COVID-19 AUSSERORDENTLICHE MASSNAHMEN IM BEREICH DES INSOLVENZRECHTS WÄHREND DER KRISE

Die in Spanien zur Bewältigung der durch COVID-19 verursachten Gesundheitskrise ergriffenen Eindämmungsmaßnahmen haben bei vielen Unternehmen zu enormen Verlusten und Liquiditätsschwierigkeiten geführt. Die spanische Regierung hat mittels Königlichem Gesetzesdekret 16/2020 vom 28. April ein Maßnahmenpaket verabschiedet, mit dem drei Zielen verfolgt werden: Erstens, den Unternehmen durch Anreize zur Refinanzierung Zeit zu geben, damit sie ihre finanzielle Lage verbessern können, ohne in ein Insolvenzverfahren zu geraten; zweitens, die Fortführung des Unternehmens zu erleichtern, um die bereits geschlossenen Insolvenzvereinbarungen oder Refinanzierungsvereinbarungen zu erfüllen; und drittens, das Insolvenzverfahren angesichts der absehbaren Lawine von eingehenden Insolvenzanträgen zu beschleunigen.

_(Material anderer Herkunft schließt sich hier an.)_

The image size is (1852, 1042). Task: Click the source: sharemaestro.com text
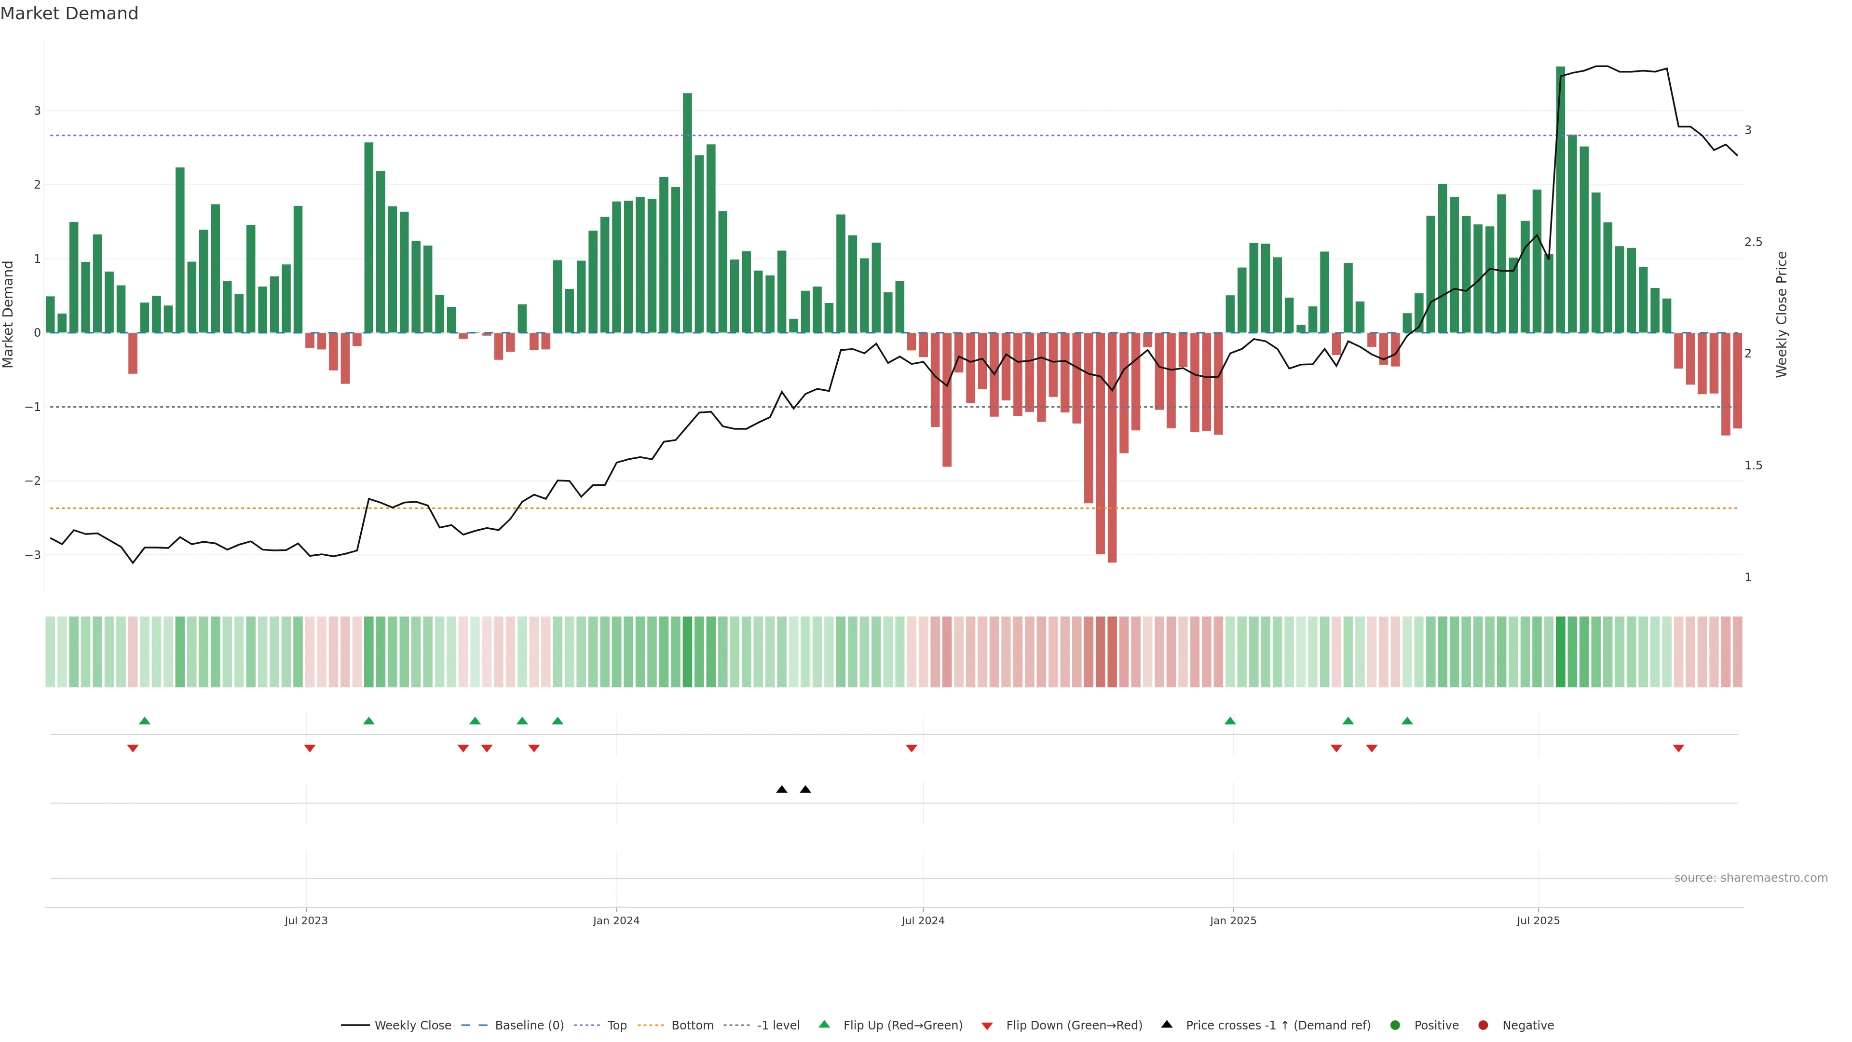pos(1751,878)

1. Aussetzung der Insolvenzantragspflicht

Das erste angestrebte Ziel des Maßnahmenpakets wird durch die Aussetzung der Insolvenzantragspflicht im Jahr 2020 verwirklicht:

  • Bis zum 31. Dezember 2020 besteht für zahlungsunfähige Schuldner keine Pflicht, einen Insolvenzantrag zu stellen. Damit soll vermieden werden, dass die Nichteinhaltung der Zweimonatsfrist für die Einreichung eines solchen Antrags dazu führt, dass die Insolvenz als schuldhaft eingestuft wird und unter Umständen eine persönliche Haftung der Geschäftsführer nach sich zieht. Gleichzeitig wird dem Unternehmen ein Zeitraum eingeräumt, in dem es Schulden umstrukturieren, seine Liquiditätssituation verbessern und Verluste ausgleichen kann.
  • Für die Aussetzung ist es nicht entscheidend, ob die Insolvenz infolge der COVID-19-Krise eingetreten ist oder nicht; wenn jedoch am 14. März 2020 (Beginn der Notstandssituation) die allgemeine Frist von 2 Monaten, die dem Schuldner zum Insolvenzantrag zur Verfügung stand, bereits abgelaufen war, wird diese Frist durch die neue Maßnahme nicht wieder in Gang gesetzt.
  • Der Schuldner ist auch nicht verpflichtet, das Gericht über die Aufnahme von Verhandlungen mit den Gläubigern zu informieren („Vor-Insolvenzverfahren“). Tut er dies aber vor dem 30. September 2020, gelten die allgemeinen Regeln, d.h. der Schuldner hat 3 Monate Zeit zu verhandeln und ist verpflichtet, im folgenden Monat einen Insolvenzantrag zu stellen, sofern die Verhandlungen scheitern oder die Zahlungsunfähigkeit weiterhin besteht.
  • Bis zum 31. Dezember 2020 werden Insolvenzanträge durch Dritte (in der Regel von Gläubigern) nicht angenommen. Sofern der Antrag vom Schuldner vor diesem Datum selbst gestellt wird, wird dieser bevorzugt bearbeitet, selbst wenn er zeitlich später gestellt wurde, auch wenn er zeitlich nach dem Antrag eines Gläubigers gestellt wird. Damit wird das Insolvenzverfahren als freiwillig angesehen.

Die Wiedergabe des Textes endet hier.